San Antonio’s City Council is supporting the San Antonio Housing Authority’s (SAHA) desire to replace decades old public housing at Alazon Courts with new, quality affordable housing developments. The current building was built between 1939 and 1941 when public housing was built using 100% government funds and was owned and maintained by government entities — a model that has failed to maintain quality housing among other issues. The San Antonio Housing Authority noted that the current buildings are not the same model or quality by which affordable housing is built and maintained today.

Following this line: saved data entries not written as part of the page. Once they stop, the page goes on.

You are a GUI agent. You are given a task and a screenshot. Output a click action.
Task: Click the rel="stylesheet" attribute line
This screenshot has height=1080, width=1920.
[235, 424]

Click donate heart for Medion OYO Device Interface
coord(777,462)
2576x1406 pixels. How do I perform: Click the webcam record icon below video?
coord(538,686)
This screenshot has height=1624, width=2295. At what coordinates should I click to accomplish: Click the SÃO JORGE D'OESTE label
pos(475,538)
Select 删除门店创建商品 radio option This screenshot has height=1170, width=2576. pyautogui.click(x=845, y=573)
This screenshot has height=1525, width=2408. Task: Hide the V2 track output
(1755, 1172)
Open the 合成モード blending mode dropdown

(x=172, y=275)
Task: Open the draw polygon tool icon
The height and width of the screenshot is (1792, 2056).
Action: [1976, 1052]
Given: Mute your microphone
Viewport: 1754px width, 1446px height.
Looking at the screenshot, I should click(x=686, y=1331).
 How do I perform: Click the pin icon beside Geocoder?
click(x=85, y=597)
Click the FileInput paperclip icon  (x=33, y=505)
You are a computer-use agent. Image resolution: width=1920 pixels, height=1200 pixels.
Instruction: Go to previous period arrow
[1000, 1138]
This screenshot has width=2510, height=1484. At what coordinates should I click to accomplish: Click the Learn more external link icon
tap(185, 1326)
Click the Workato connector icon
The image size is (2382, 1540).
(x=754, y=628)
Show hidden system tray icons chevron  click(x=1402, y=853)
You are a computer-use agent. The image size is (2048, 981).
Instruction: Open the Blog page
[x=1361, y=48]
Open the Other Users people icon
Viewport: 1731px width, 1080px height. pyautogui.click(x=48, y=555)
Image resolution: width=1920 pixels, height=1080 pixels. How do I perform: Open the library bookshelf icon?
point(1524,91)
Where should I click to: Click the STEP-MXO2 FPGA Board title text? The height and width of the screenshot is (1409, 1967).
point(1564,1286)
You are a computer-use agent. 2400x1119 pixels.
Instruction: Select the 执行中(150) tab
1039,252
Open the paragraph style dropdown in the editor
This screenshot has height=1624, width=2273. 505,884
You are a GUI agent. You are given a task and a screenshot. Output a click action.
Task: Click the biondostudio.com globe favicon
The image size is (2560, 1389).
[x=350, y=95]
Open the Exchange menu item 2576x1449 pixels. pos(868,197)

SAHA has received the green light to pursue a 9 percent Housing Tax Credit application with the Texas Department of Housing and Community Affairs (TDHCA). Should SAHA be awarded the credits, a public-private partnership will be entered into with investors who will buy the credits to offset their tax liability while SAHA uses the capital raised to offset construction costs in order to maintain the affordable rental rates needed by residents. Because the new development will be required to properly maintain the property and keep rental rates affordable for a minimum of 15 years (up to 30 years), the community will join hundreds of other housing tax credit developments across the state that offer high quality living on par with their market-rate counterparts.
The proposed new development, named Alazon Lofts, would include 88 units and would only replace a portion of the 500-715 units in the current Alazon Courts complex. SAHA expects it will require several tax credit application cycles to obtain the capital necessary to replace all units.